Landmark Tourism Report Released for the Canary Islands
This Thursday, the Government of the Canary Islands unveiled the 2024 Report on Tourism Sustainability, a significant document whose publication was initially blocked by the Regional Ministry of Tourism last March. The ministry had requested certain corrections from its authors—a team of over 30 professors and researchers from the archipelago’s two public universities. The report confirms a record 17.7 million visitors to the Canaries, generating aggregate spending of 22.35 billion euros and contributing a substantial 36.8% to the region’s Gross Domestic Product (GDP).
Record-Breaking Numbers and High Visitor Satisfaction
The ministry’s press release proudly announced that “The Canary Islands have solidified their position as the European leader in overnight stays, surpassing one hundred million in hotels and apartments.” The report underscores the sector’s robust health, with occupancy rates exceeding 82% and remarkably high visitor satisfaction levels recorded at 97%.
The Social and Environmental Cost of Success
However, the success story is not without its complications.

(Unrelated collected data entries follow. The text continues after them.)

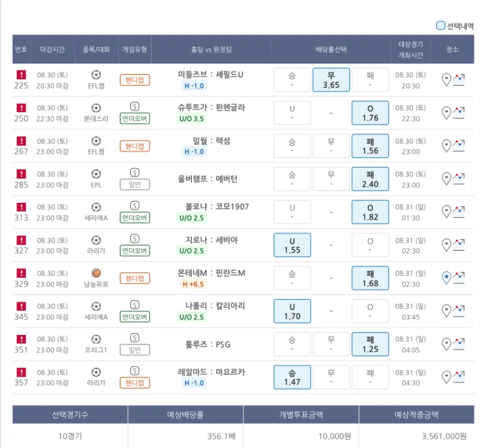
Task: Open the venue pin icon for 슈투트가 match
Action: (x=446, y=113)
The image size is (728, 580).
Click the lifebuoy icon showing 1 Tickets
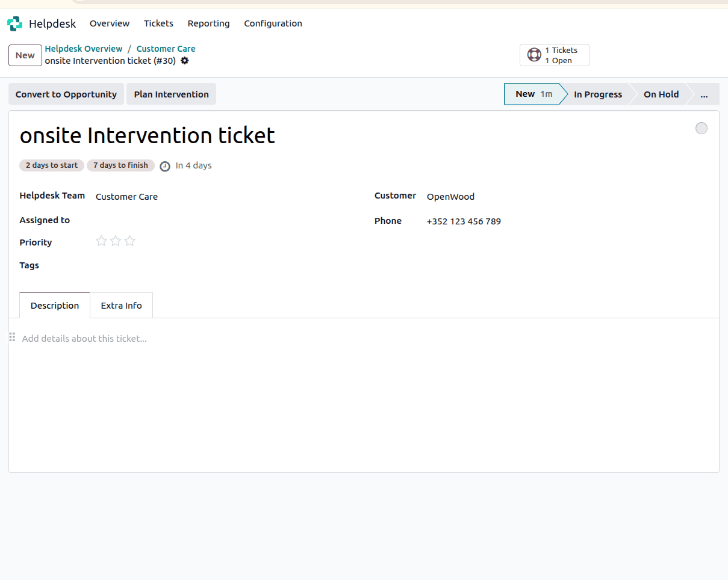(534, 55)
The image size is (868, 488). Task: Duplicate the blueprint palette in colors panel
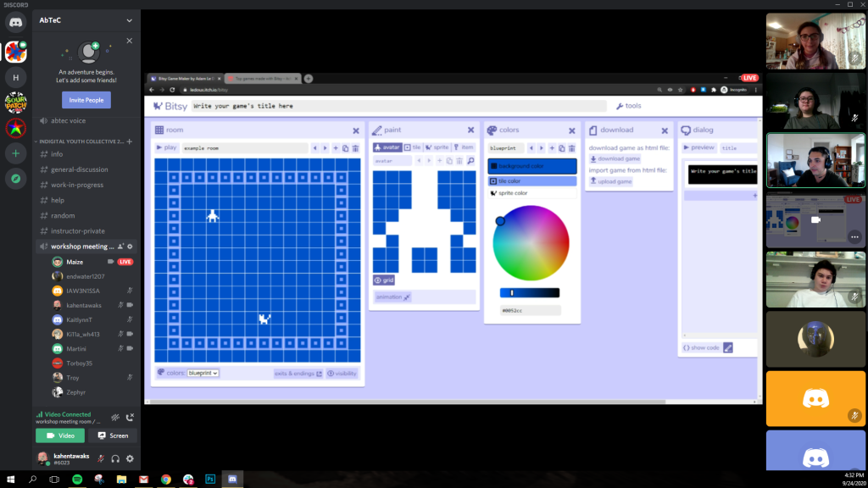(561, 148)
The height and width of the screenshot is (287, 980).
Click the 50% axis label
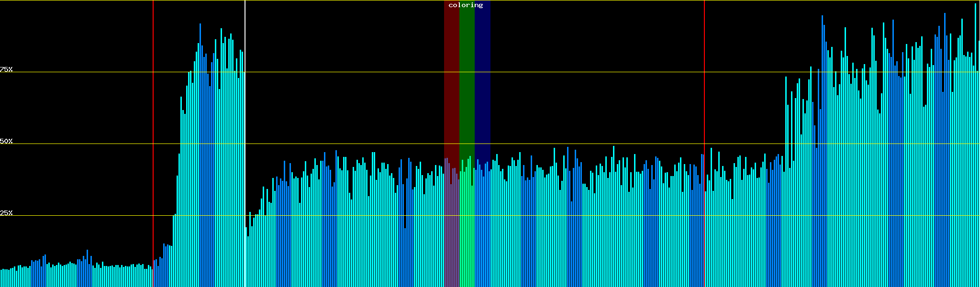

The ministry also admitted that this tourism growth has been accompanied by significant social and environmental strains. A telling statistic reveals that 55% of local residents perceive tourism as driving up the cost of accessing housing. The report’s authors conclude that there is a pressing “need for the tourism sector to show greater sensitivity towards the host society, ensuring social benefits are distributed broadly across the entire citizenry.”
They argue that complaints from certain social sectors stem from discontent caused by housing shortages and soaring costs, inflation, and wages that are low relative to the averages in other Spanish and European regions. The tourism boom exists alongside the reality that the Canary Islands remain a region with a standard of living below the national average, despite some recent improvement in rates of exclusion and poverty.

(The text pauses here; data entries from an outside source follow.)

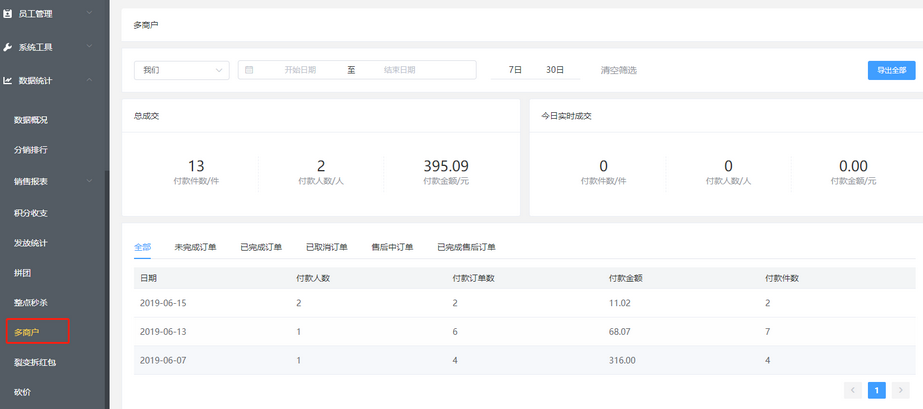Select the 30日 quick range filter
Image resolution: width=923 pixels, height=409 pixels.
coord(555,70)
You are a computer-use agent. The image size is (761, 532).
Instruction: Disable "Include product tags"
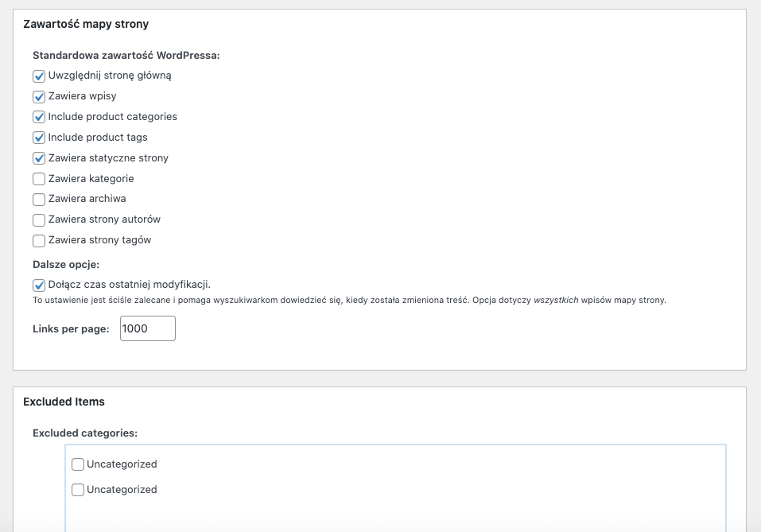39,138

Call for Improved Coordination and Citizen Participation
A key criticism highlighted by both the experts and the Tourism Ministry is a “lack of institutional coordination and citizen participation.” The researchers point out that the “absence of a robust indicator system and a common vision among island councils (cabildos) and town halls limits the effectiveness of sustainability policies.” They found inter-institutional cooperation and citizen participation in tourism management to be insufficient, with a lack of dialogue forums and poor integration of local communities in decision-making processes, which ultimately affects the social legitimacy of public tourism policies.
Government Initiatives for a Sustainable Future
In response to these challenges, the Tourism Ministry outlined several countermeasures. It has launched the Sustainable Regulation Law for the Tourist Use of Housing, currently undergoing parliamentary processing. New tourism infrastructure plans, updated regulations for campsites and other unique establishments, and active tourism measures are also in the pipeline. Furthermore, a tourism budget of 244 million euros is allocated for 2025, focused on modernization, training, and international promotion. The Tourism Councillor stated, “The future of tourism depends on a new social and territorial pact that guarantees prosperity, cohesion, and sustainability.”

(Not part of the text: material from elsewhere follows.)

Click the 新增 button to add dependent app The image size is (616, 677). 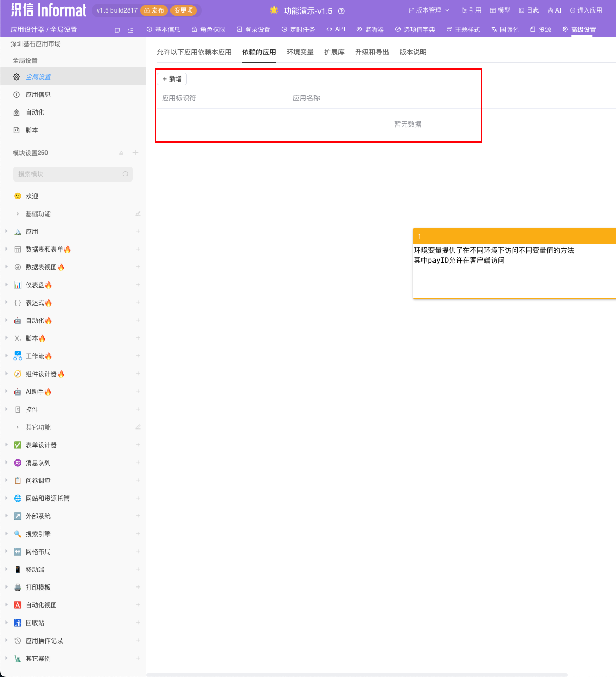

Addressing Environmental and Housing Challenges
The report delves deeply into environmental imperatives, identifying the “inescapable challenge of the extreme dependence on long-distance transport for tourist arrivals.” This reliance complicates efforts to reduce the carbon footprint and necessitates designing specific mitigation strategies. On the critical issue of housing, the authors propose that solutions must involve increasing the housing supply, promoting public housing developments, and planning investments that directly address the needs of the population.
A Vision for Resilient and Sustainable Tourism
The experts from the Canary Islands’ universities insist that sustainable tourism must be understood as a set of balances between economic, social, and environmental aspects. They conclude that “The future sustainability of tourism in the Canary Islands will depend on the archipelago’s capacity to transform its model towards one that simultaneously guarantees the well-being of the local population, environmental conservation, and economic competitiveness. Only through an ecologically and socially just transition can a resilient tourist destination, aligned with the Sustainable Development Goals, be consolidated.”